▶ **Records supplied**
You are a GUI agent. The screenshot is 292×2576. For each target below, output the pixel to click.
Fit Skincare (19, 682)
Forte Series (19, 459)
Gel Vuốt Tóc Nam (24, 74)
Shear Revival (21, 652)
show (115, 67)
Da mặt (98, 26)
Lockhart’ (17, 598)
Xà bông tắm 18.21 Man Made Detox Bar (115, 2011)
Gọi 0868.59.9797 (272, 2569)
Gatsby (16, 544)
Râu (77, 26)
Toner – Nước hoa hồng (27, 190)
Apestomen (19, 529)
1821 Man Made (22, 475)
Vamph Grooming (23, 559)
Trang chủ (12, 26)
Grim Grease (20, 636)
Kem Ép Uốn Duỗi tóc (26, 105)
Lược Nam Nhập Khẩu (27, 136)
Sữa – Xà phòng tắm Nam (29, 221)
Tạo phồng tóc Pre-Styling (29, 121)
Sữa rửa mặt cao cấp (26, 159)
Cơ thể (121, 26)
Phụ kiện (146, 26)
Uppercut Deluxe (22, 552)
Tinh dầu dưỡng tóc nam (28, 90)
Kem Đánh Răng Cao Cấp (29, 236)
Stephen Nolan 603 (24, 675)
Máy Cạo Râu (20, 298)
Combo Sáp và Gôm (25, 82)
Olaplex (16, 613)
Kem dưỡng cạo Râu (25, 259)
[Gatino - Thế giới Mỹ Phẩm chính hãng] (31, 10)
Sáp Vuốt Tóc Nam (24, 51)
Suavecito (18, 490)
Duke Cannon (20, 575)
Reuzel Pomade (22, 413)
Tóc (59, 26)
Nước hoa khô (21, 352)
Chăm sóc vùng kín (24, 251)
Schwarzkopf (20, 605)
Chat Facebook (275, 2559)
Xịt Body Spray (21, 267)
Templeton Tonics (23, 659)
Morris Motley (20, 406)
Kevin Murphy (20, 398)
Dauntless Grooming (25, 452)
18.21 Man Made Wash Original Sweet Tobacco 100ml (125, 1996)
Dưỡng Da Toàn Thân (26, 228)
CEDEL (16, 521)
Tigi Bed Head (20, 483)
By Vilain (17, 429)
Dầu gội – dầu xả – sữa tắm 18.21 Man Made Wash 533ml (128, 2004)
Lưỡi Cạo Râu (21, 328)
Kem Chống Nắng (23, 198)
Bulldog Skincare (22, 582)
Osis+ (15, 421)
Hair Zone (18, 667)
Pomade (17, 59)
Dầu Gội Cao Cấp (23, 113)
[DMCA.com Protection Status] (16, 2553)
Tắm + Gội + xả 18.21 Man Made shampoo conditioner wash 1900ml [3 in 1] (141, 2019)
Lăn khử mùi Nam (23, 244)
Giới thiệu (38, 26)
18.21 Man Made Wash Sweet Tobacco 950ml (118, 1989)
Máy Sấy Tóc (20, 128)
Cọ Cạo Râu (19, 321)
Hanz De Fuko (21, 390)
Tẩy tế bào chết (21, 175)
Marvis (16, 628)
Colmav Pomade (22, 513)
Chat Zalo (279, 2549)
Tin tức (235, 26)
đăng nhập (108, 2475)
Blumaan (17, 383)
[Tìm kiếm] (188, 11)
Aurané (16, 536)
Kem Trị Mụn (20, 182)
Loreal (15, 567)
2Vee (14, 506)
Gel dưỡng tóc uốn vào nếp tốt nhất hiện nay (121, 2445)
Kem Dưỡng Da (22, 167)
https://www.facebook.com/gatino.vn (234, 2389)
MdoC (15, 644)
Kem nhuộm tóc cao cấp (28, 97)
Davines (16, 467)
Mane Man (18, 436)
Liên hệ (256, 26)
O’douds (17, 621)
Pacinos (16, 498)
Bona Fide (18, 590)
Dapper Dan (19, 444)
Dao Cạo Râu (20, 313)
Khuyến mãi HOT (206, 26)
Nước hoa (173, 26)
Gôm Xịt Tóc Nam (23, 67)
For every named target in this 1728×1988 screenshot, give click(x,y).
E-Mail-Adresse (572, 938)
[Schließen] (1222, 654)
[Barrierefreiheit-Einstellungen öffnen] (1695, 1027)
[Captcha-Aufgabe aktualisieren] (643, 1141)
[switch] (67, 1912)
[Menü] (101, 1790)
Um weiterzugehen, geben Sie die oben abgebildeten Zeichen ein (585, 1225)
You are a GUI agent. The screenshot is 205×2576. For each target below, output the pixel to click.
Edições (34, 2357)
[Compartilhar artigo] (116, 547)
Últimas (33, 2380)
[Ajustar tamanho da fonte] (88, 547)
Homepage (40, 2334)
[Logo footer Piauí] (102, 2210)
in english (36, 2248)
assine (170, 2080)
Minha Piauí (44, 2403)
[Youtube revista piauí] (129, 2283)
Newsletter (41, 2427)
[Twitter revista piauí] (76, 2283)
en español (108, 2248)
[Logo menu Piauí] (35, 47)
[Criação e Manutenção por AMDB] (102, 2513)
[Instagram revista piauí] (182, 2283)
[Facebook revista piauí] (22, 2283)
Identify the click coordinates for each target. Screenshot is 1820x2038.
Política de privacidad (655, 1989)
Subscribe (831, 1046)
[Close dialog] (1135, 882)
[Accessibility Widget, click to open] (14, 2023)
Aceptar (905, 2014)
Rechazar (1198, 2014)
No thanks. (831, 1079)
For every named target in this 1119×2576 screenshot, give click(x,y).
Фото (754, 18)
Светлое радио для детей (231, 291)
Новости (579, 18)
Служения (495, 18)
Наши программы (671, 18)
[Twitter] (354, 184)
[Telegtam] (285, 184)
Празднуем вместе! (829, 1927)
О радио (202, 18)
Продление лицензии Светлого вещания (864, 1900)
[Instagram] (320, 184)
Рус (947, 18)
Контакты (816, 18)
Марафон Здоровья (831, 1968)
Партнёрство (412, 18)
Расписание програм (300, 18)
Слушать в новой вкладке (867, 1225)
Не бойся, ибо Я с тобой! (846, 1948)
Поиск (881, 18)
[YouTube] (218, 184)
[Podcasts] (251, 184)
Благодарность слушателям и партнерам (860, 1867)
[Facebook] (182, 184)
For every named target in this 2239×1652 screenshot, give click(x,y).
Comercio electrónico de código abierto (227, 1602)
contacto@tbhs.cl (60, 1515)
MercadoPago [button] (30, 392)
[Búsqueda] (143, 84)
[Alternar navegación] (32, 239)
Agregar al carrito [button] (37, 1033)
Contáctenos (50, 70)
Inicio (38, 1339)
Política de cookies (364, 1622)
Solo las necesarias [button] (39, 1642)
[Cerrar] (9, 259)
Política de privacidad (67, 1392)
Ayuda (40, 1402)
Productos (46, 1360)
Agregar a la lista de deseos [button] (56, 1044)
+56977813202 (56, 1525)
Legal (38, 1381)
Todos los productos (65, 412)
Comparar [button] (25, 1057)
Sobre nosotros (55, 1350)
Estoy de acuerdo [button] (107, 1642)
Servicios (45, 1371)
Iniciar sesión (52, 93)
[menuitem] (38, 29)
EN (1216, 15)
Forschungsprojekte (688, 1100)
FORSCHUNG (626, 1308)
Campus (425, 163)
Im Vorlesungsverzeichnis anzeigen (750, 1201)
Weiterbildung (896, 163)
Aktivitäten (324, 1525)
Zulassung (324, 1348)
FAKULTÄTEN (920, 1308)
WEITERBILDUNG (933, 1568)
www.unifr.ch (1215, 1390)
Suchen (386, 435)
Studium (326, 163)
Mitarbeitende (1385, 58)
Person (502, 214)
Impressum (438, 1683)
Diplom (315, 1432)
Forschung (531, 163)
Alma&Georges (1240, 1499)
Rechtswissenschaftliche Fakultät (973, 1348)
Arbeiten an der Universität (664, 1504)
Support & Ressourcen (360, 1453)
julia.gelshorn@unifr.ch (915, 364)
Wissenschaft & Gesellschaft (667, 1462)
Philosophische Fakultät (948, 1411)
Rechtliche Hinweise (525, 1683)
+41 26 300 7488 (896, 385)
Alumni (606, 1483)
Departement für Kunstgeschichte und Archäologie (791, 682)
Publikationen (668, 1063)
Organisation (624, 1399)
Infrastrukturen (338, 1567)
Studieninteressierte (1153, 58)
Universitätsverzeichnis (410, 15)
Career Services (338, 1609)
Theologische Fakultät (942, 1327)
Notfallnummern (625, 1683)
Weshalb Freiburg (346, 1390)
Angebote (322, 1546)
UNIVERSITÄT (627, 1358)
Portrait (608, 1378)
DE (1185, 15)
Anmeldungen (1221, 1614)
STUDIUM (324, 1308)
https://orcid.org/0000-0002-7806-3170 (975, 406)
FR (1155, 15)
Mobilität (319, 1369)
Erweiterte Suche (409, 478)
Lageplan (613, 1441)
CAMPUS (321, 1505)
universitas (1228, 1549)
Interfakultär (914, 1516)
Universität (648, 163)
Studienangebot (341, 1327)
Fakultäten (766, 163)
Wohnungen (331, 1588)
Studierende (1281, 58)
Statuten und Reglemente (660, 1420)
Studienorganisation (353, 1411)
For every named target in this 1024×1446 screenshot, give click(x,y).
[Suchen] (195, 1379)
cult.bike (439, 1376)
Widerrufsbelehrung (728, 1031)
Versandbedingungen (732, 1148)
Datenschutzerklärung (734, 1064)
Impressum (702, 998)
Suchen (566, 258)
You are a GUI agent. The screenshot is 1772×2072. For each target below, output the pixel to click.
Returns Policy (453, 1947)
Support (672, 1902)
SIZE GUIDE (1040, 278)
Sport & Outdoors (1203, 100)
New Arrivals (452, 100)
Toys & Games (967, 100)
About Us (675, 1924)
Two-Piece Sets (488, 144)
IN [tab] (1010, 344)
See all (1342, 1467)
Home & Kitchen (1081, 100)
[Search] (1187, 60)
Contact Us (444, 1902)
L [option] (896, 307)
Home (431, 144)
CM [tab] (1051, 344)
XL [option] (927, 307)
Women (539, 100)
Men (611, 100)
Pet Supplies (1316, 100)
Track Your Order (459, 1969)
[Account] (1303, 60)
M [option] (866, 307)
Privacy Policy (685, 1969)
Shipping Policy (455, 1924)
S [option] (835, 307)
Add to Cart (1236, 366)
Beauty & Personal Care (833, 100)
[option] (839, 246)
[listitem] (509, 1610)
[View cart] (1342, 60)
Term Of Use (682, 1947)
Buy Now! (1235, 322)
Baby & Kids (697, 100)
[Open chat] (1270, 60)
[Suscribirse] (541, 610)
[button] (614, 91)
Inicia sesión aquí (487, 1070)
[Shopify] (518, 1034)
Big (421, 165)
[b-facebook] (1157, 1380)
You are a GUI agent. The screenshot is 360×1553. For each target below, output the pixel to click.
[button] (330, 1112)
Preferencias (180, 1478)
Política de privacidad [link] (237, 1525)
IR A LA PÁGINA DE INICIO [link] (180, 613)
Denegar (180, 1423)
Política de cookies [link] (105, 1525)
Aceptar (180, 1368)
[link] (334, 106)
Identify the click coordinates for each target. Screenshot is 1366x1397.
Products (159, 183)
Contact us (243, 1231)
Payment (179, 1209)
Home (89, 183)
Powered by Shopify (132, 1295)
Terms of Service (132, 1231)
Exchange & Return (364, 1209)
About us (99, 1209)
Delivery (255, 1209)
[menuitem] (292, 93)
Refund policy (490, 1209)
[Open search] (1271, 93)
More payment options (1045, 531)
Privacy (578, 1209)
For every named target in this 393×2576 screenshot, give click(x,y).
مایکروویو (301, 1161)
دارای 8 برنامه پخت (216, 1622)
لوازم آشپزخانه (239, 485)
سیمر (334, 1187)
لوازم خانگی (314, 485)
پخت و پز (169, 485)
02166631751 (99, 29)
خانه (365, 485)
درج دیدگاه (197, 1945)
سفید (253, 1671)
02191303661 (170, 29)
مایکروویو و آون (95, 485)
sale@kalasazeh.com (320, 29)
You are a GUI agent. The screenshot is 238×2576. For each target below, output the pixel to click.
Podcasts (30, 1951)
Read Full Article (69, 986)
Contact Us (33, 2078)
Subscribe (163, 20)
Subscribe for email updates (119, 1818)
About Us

▶ **Exercise prompt**
Print exactly the lines above from the one with "About us (99, 1209)" to the one with "sale@kalasazeh.com (320, 29)", including both.

▶ **Your solution**
About us (99, 1209)
Delivery (255, 1209)
[menuitem] (292, 93)
Refund policy (490, 1209)
[Open search] (1271, 93)
More payment options (1045, 531)
Privacy (578, 1209)
For every named target in this 393×2576 screenshot, give click(x,y).
مایکروویو (301, 1161)
دارای 8 برنامه پخت (216, 1622)
لوازم آشپزخانه (239, 485)
سیمر (334, 1187)
لوازم خانگی (314, 485)
پخت و پز (169, 485)
02166631751 (99, 29)
خانه (365, 485)
درج دیدگاه (197, 1945)
سفید (253, 1671)
02191303661 (170, 29)
مایکروویو و آون (95, 485)
sale@kalasazeh.com (320, 29)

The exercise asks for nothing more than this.